* Data extracts *
--

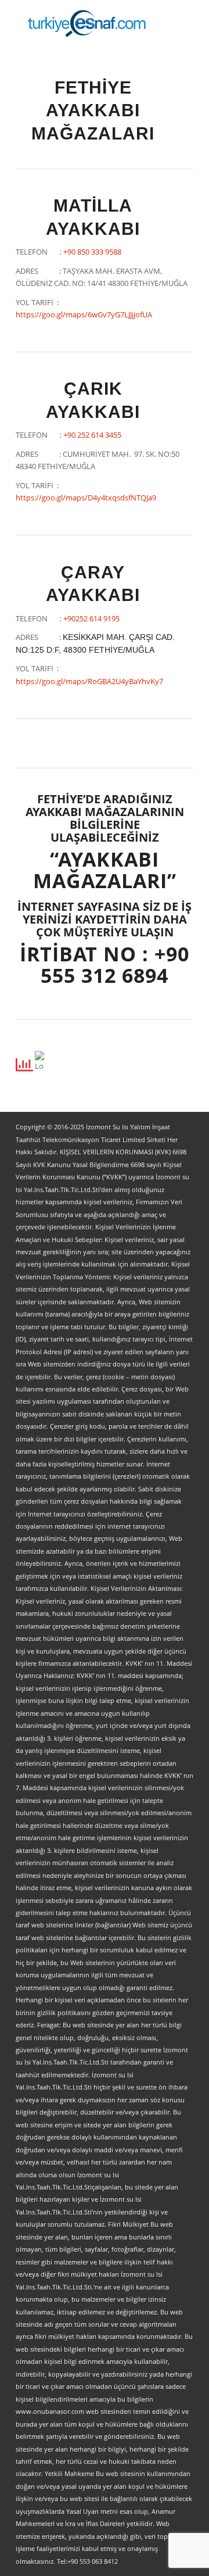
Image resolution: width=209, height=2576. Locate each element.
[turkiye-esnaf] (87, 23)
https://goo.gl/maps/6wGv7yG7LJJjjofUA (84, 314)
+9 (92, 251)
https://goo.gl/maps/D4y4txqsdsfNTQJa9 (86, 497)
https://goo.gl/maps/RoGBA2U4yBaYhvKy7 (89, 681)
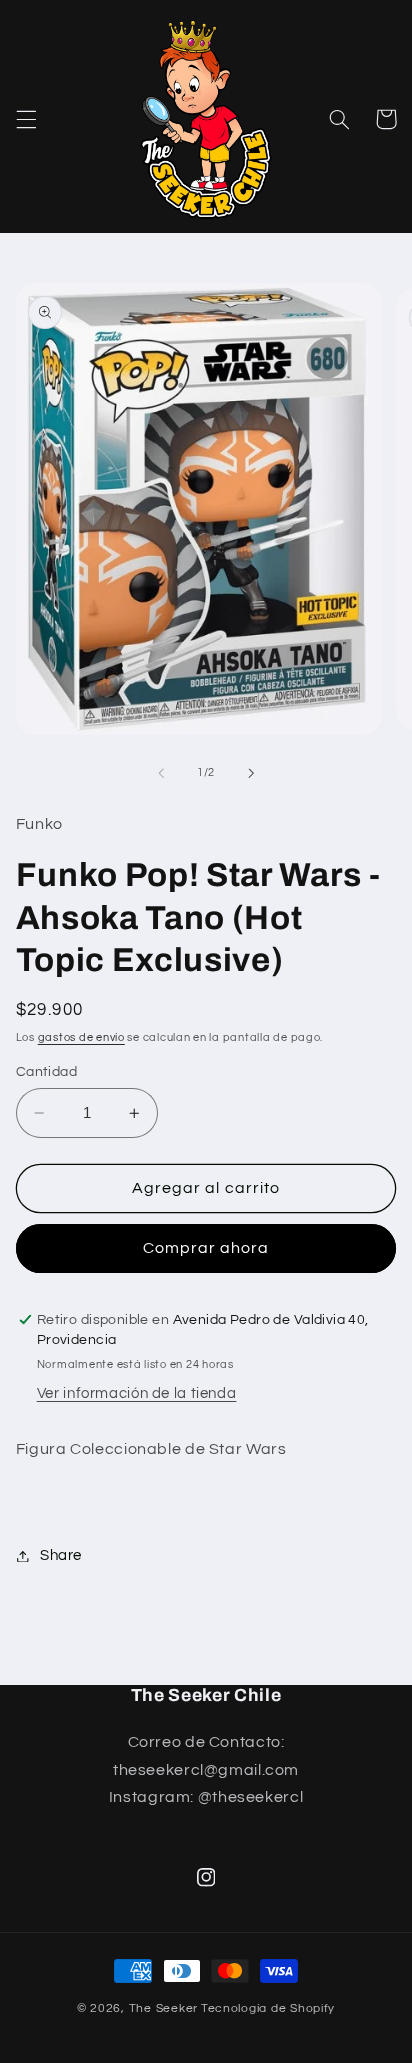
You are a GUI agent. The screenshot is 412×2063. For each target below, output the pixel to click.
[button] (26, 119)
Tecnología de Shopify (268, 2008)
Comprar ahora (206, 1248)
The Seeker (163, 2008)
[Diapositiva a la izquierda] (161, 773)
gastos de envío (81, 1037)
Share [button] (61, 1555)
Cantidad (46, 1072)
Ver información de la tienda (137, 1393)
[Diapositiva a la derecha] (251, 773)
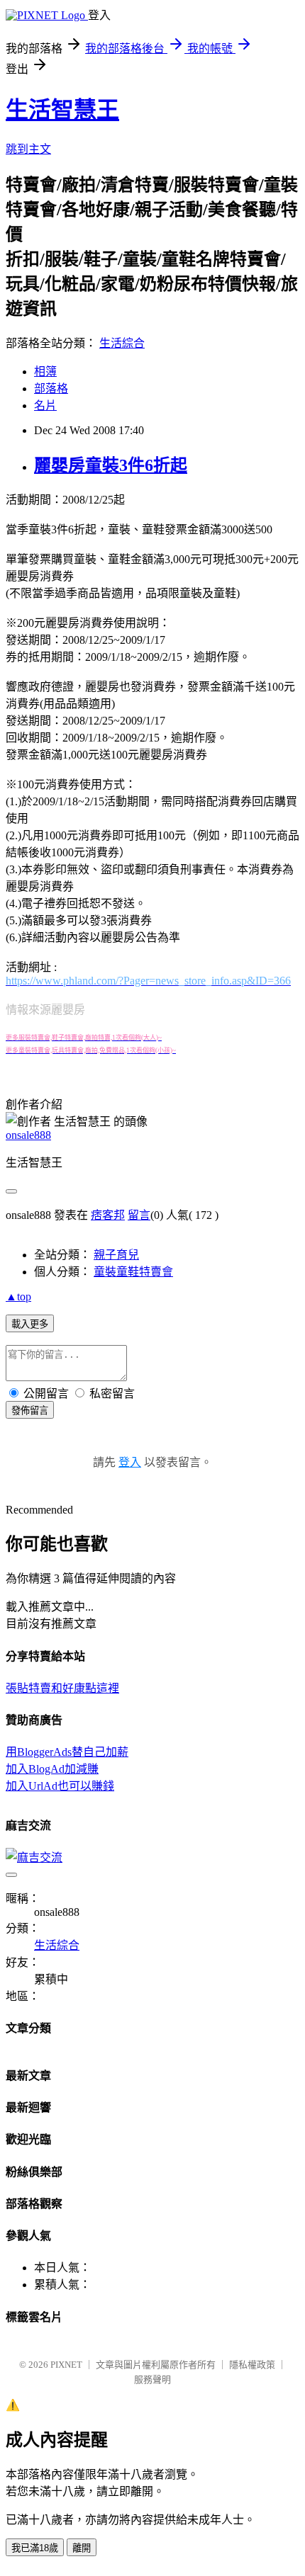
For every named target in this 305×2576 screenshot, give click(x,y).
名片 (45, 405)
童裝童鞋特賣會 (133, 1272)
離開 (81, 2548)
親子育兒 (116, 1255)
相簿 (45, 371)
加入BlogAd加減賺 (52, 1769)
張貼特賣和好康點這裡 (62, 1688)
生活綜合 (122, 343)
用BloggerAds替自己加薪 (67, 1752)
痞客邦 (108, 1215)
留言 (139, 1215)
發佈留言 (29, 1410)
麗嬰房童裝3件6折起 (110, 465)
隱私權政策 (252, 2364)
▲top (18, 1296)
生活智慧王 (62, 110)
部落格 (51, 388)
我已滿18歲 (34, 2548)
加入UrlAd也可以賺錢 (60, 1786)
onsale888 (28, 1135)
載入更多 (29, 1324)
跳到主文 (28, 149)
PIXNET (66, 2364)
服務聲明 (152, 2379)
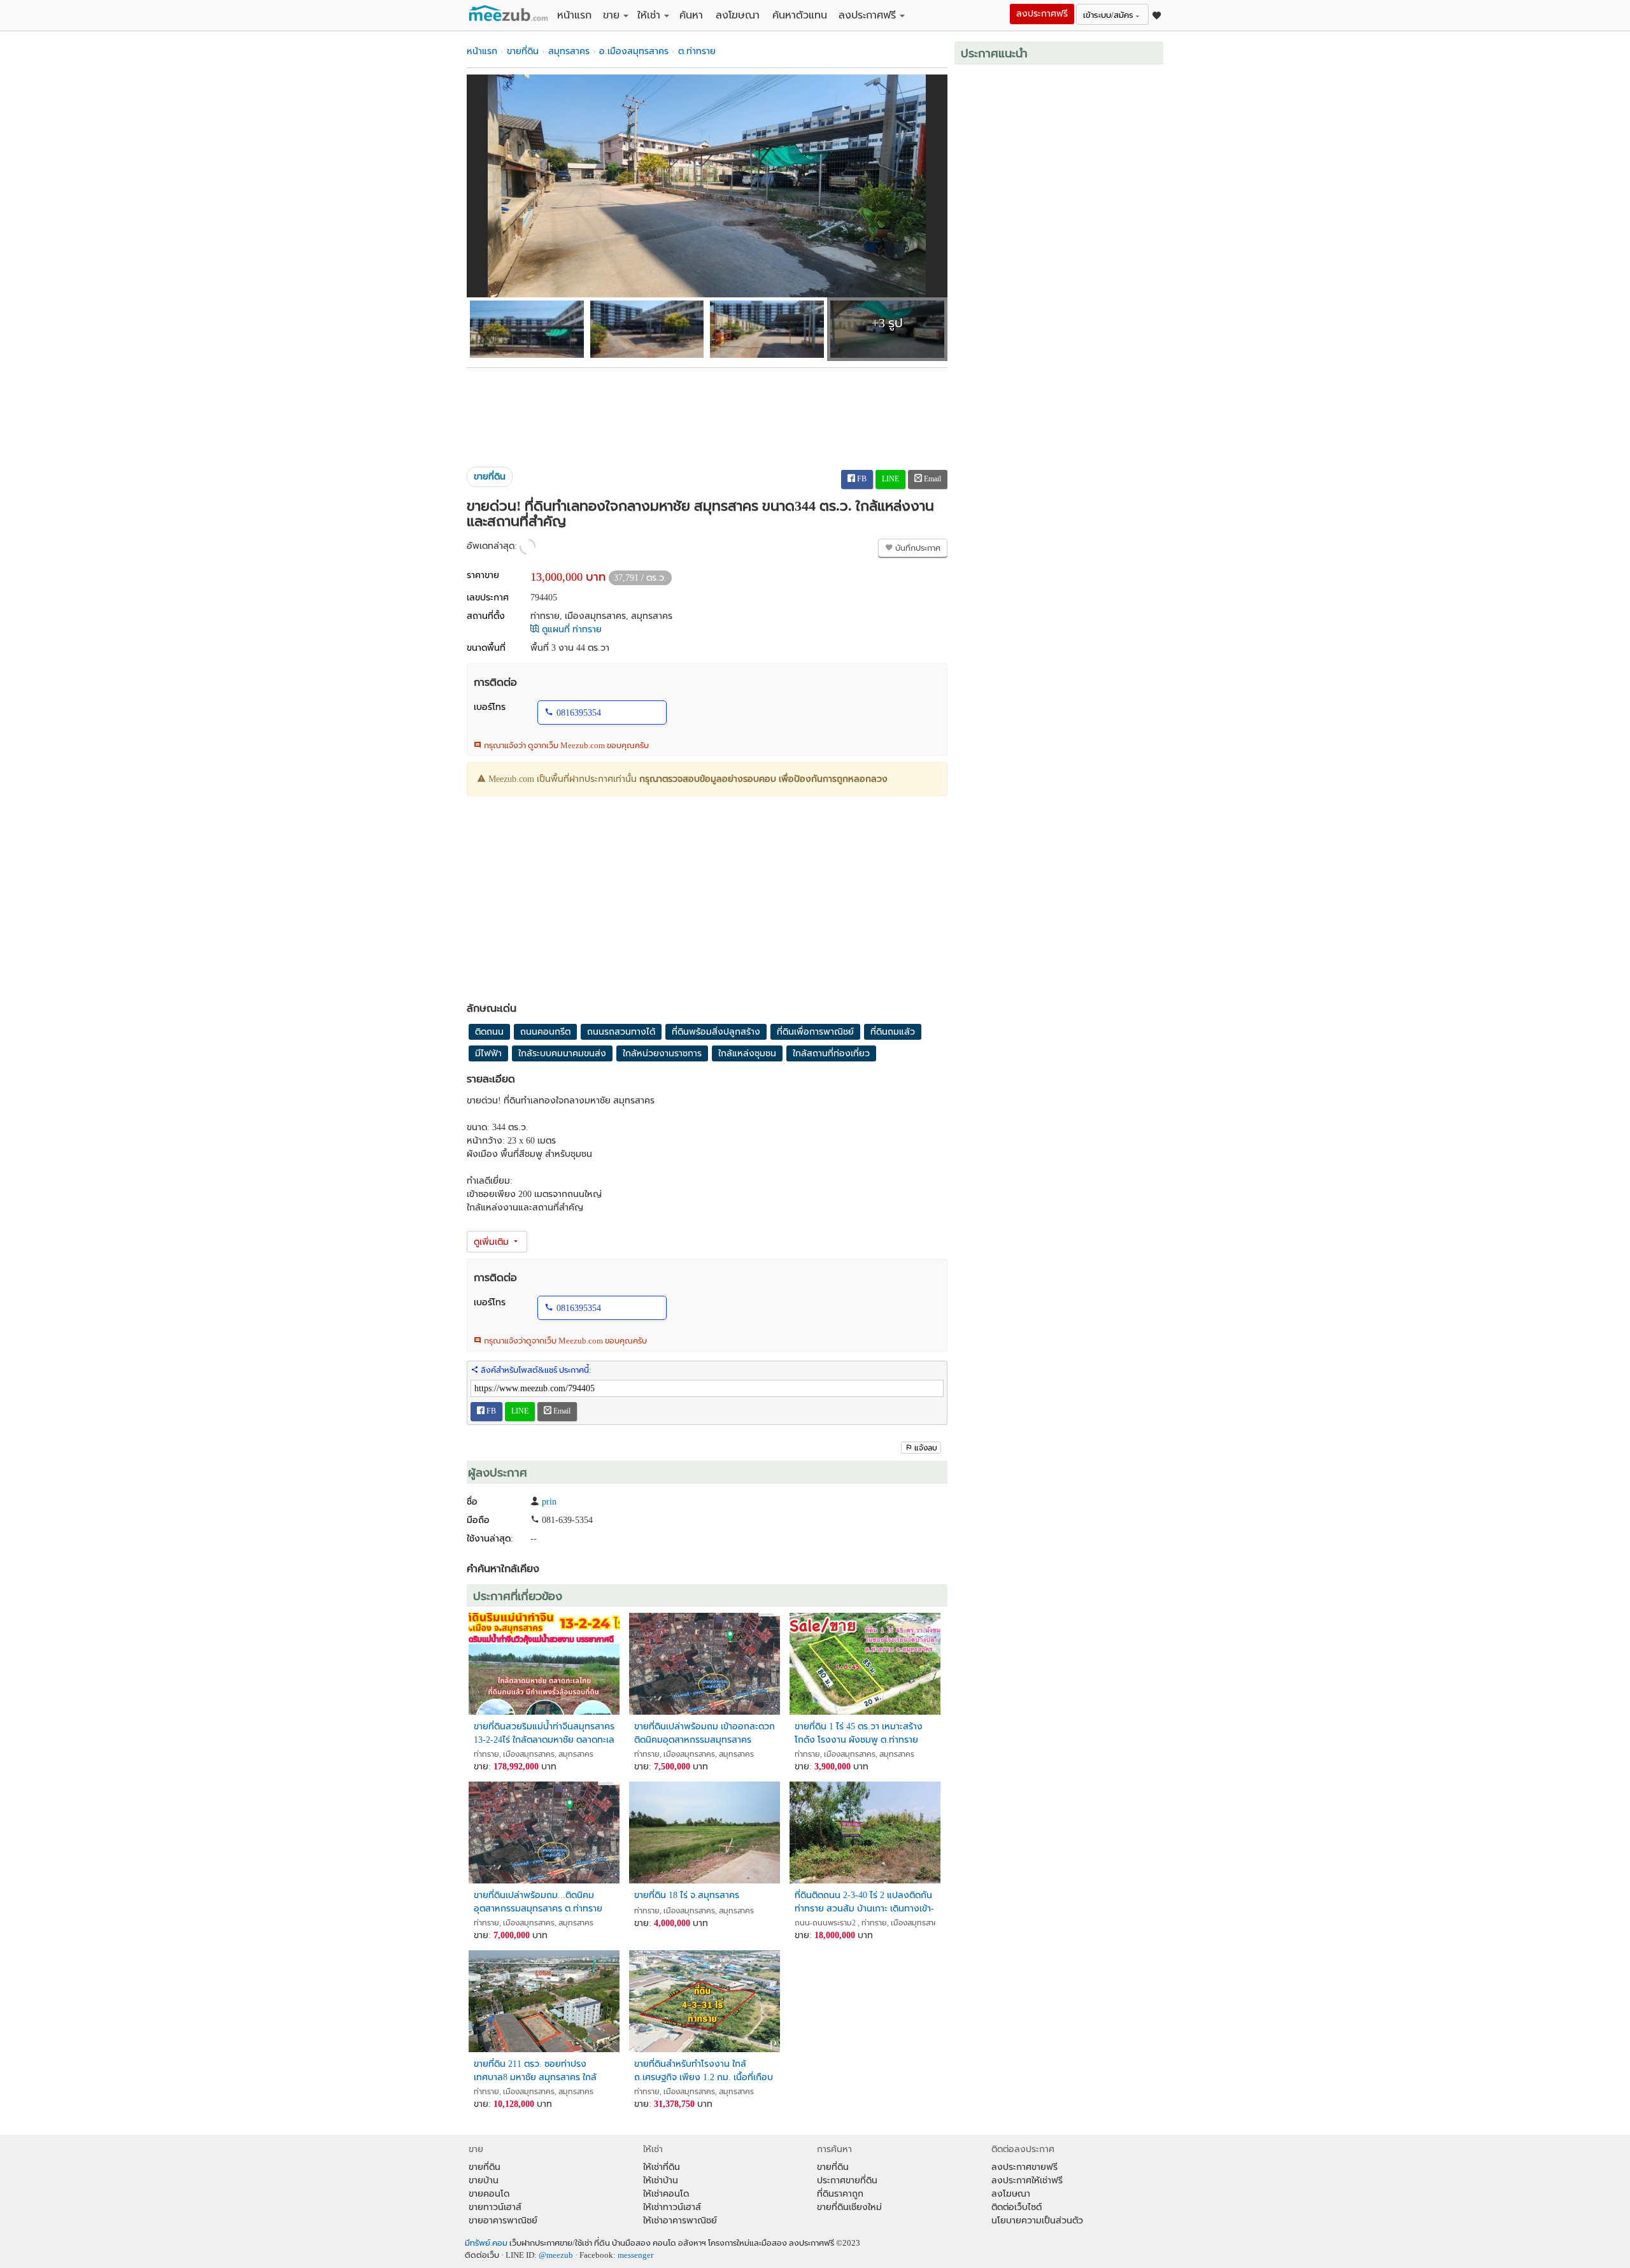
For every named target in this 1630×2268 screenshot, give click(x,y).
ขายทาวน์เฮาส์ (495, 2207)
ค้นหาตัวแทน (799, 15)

--

* What needs to be done *
Every line of the listing above that includes "click" should be copied out.

* Your response *
You are a GUI agent. The screenshot is 412×2063. For each target below, output the pixel to click.
For every named target in this 305×2576 screenshot, give click(x,y).
For every named target in this 1630×2268 screenshot, give click(x,y).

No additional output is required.